EXTRACTED MATERIAL>

┌──

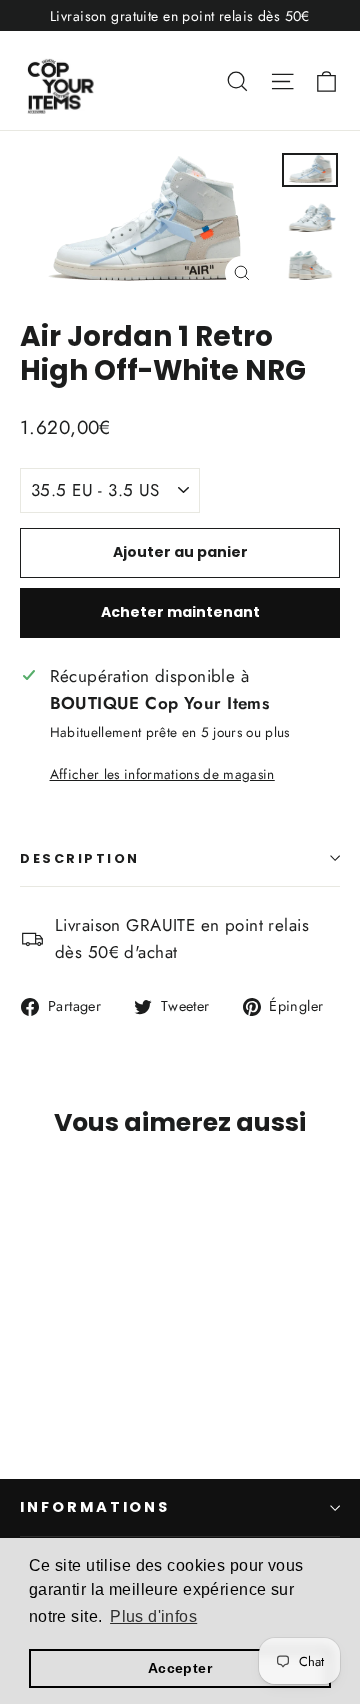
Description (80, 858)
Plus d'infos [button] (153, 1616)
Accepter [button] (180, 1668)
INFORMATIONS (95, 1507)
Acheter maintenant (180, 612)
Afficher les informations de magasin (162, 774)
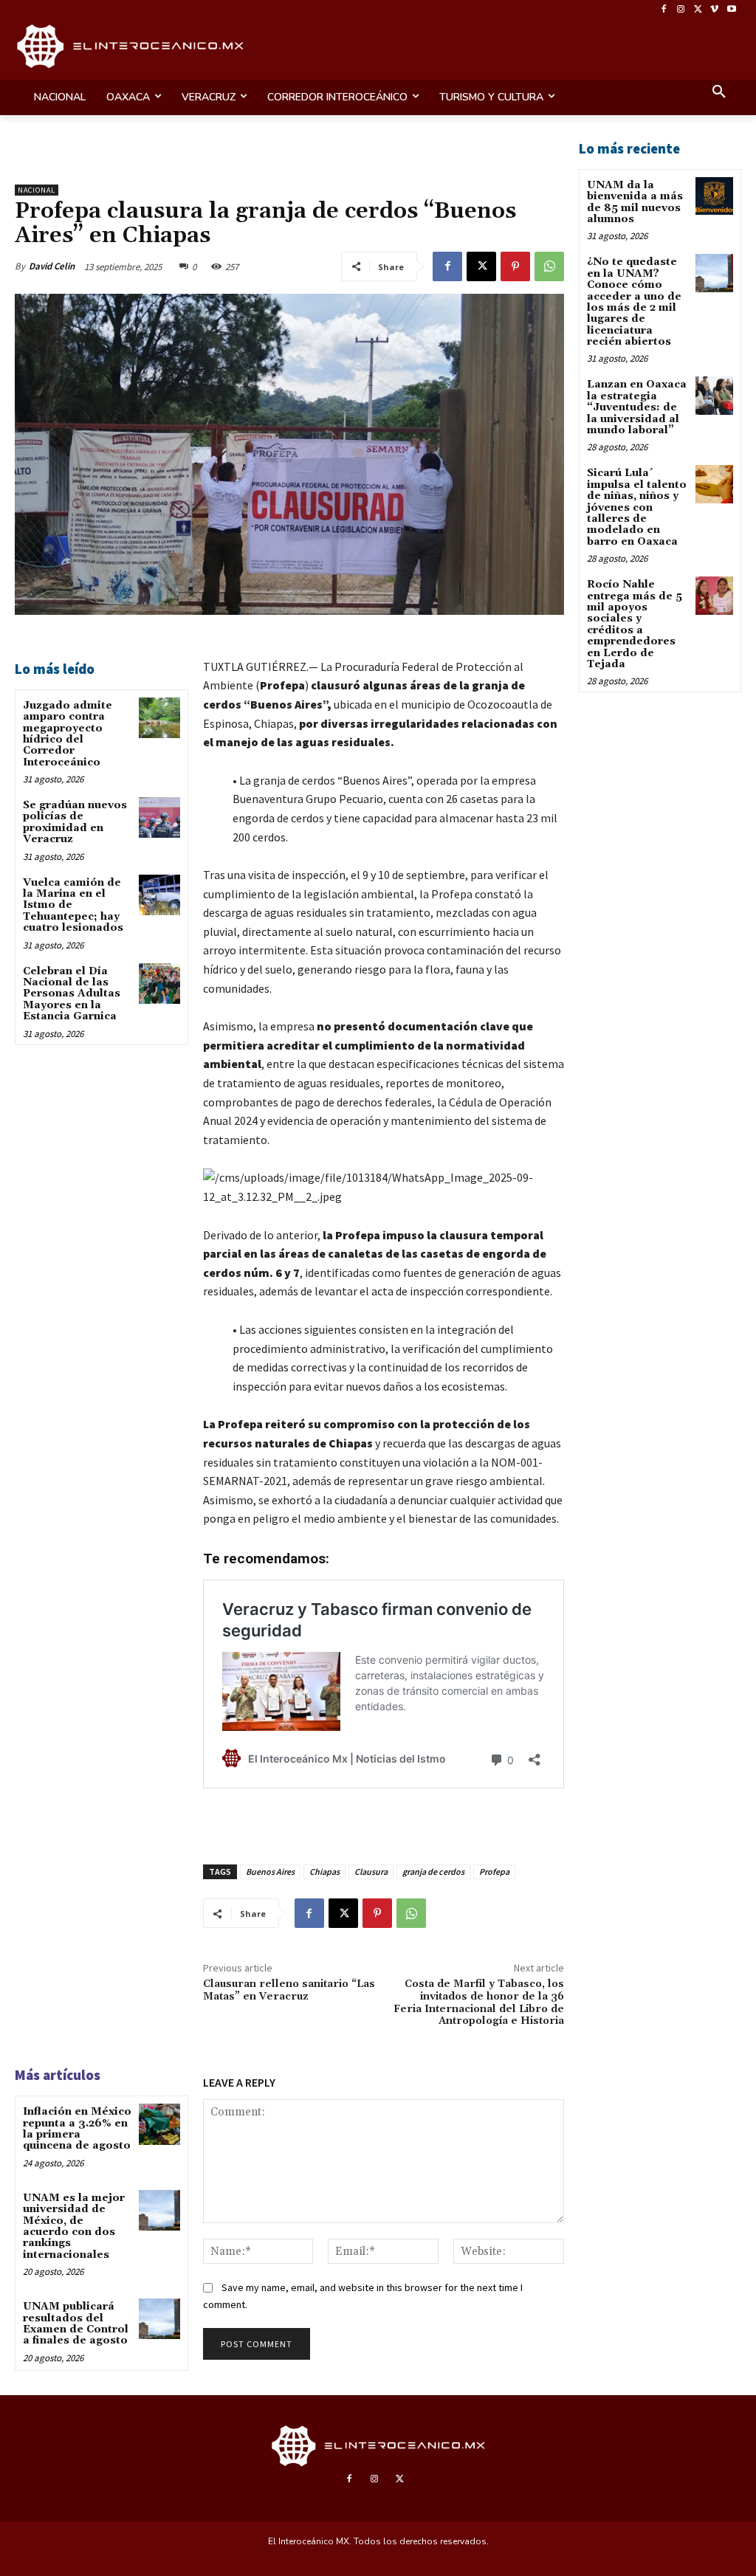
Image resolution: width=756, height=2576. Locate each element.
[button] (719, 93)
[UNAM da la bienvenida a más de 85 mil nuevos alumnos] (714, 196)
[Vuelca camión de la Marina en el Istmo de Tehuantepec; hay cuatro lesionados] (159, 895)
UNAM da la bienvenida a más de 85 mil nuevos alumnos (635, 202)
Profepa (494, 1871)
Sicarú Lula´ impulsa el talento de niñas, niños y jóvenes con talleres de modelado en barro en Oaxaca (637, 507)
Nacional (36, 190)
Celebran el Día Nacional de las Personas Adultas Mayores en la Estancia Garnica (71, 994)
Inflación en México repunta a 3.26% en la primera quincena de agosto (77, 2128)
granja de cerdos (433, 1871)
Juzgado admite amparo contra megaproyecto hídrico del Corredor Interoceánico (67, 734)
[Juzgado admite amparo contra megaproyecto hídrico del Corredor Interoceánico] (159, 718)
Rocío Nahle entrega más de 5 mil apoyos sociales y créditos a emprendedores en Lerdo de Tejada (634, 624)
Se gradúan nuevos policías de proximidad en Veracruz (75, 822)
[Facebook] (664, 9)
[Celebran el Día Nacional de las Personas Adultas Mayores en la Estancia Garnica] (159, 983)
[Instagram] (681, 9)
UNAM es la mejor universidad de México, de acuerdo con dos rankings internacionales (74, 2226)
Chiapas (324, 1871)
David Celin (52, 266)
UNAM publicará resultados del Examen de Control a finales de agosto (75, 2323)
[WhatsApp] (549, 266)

└──
┌──

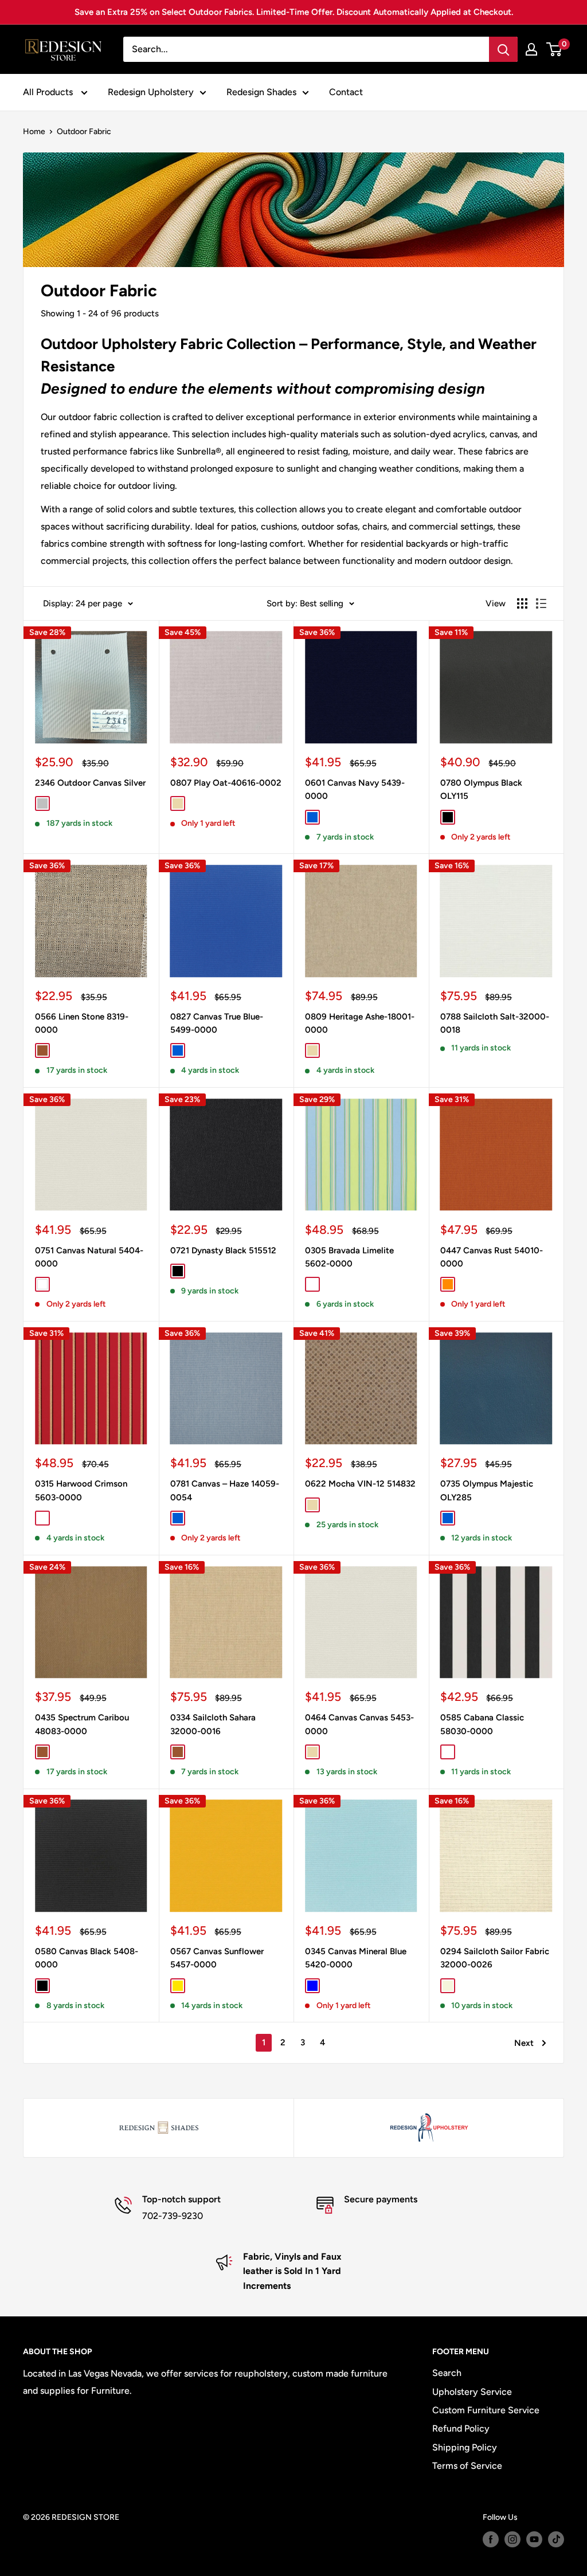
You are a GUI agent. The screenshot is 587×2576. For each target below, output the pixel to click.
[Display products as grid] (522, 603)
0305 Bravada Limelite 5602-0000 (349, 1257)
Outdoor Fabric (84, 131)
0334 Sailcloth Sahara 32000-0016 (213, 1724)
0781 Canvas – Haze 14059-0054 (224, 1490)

└──

EXERCISE DESCRIPTION>
Lines containing "Estancia" in the records above: how many are there? Give only the number.

RESULT>
2